Уже тогда были такие люди, как Воронцов и Киселев – и не только они, понимавшие, что равнодушное отношение к праву и правопорядку является системной угрозой для будущего страны.

Как ни оценивать правление Николая I, надо понимать, что он много сделал для развития закона и законности. Кроме того, это при нем уже подрастали и взрослели не только будущие неподкупные юристы 1860-х гг., но и такие личности как Чичерин.

Проблема была в том, что великую державу во второй половине XIX в. на пренебрежительном отношении к праву было не построить. Непонимание этого элитами обошлось России по самой дорогой цене.

Как зарождалось новое общественное настроение

Откройте хоть 12 000 новых кислот; направьте аэростаты машиной электрической изобретите средство убить 60 000 человек в одну секунду: несмотря на все это нравственный мир Европы будет все-таки тем, что он уже есть: умирающим, если не совсем мертвым. С высоты своей уединенной обсерватории, летая по темным пространствам и туманным волнам будущего и прошедшего, философ, обязанный ударять в часы современной истории и доносить о переменах, совершающихся в жизни народов, – все принужден повторять свой зловещий крик: «Европа умирает!».

Виктор-Эфемион-Филарет Шаль


И таких неучей демократия выносит на первое место в государстве; как после этого не согласиться с теми, которые думают, что большинство голосов бывает всегда на стороне глупости по самой простой причине, потому, что на свете больше дураков, нежели умных»

В. Ф. Одоевский о президенте США Джексоне


Завидую внукам и правнукам нашим, которым суждено видеть Россию в 1940 г., стоящею во главе образованного мира, дающего законы в науке и искусстве, и принимающею благоговейную дань уважения от всего просвещенного человечества.

В. Г. Белинский


Нам стыдно было бы не перегнать Запада. Англичане, французы, немцы не имеют ничего хорошего за собою.

А. С. Хомяков


Сама по себе идеологема «особого пути» – вещь не оригинальная… Порой это не лишено комизма.

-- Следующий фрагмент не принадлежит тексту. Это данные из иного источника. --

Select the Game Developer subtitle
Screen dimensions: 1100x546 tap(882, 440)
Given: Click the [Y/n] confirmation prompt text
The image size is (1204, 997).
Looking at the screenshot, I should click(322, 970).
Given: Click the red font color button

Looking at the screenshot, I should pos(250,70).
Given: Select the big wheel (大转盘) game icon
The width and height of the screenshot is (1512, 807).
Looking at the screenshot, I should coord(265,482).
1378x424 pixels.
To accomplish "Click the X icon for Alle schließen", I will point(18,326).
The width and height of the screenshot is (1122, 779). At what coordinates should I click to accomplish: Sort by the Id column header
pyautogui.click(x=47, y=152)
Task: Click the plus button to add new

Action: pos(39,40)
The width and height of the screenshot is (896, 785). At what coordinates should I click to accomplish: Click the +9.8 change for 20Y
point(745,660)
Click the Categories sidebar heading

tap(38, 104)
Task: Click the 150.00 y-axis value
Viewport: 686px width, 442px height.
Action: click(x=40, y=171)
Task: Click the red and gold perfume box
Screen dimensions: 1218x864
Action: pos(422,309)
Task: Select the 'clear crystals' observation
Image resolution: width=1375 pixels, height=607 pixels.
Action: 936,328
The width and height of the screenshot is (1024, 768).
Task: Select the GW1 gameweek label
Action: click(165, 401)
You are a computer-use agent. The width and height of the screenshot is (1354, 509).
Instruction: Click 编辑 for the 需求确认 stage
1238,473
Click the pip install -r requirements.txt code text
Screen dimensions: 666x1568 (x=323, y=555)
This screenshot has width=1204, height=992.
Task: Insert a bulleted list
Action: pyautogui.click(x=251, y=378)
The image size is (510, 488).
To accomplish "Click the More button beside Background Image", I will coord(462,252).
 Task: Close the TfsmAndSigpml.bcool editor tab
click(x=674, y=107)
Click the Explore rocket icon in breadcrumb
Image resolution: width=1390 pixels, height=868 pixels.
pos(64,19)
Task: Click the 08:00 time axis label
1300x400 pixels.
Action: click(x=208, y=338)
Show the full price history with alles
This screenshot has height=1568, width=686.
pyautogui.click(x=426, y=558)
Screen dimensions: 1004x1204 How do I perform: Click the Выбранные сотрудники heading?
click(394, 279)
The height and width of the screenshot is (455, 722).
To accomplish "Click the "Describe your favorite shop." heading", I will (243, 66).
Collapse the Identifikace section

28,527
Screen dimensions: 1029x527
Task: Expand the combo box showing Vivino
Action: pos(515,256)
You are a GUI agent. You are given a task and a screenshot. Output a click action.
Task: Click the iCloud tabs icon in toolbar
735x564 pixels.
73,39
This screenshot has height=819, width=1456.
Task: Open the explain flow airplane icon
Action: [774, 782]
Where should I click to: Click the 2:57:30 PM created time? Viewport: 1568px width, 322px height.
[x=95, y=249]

В странах Латинской Америки одно время пользовались популярностью клише, звучащие для нашего уха забавно и узнаваемо: «аргентинская державность», «особая чилийская всечеловечность», «перуанский народ-богоносец».

А. В. Оболонский

Следующая глава немного похожа на отрывок из «Хрестоматии по истории общественной мысли».

Это и понятно – мы должны коснуться таких глобальных сюжетов, как «Россия и Запад», появления русского мессианизма, русского социализма, которым пересказ идей противопоказан и где без длинных цитат не обойтись[57].

После победы над Наполеоном русское общество дозрело до получения ответов на вопросы: «Кто мы?», «Зачем мы?», «Куда мы идем и для чего?».

П. Н. Сакулин точно заметил, что «вся николаевская эпоха в своем внутреннем содержании представляет один непрерывный процесс национального и общественного самоопределения»198.

Но такое самоопределение могло произойти только в соотнесении с Европой и опиралось оно на исключительное положение, обретенное Российской империей в 1812–1815 гг.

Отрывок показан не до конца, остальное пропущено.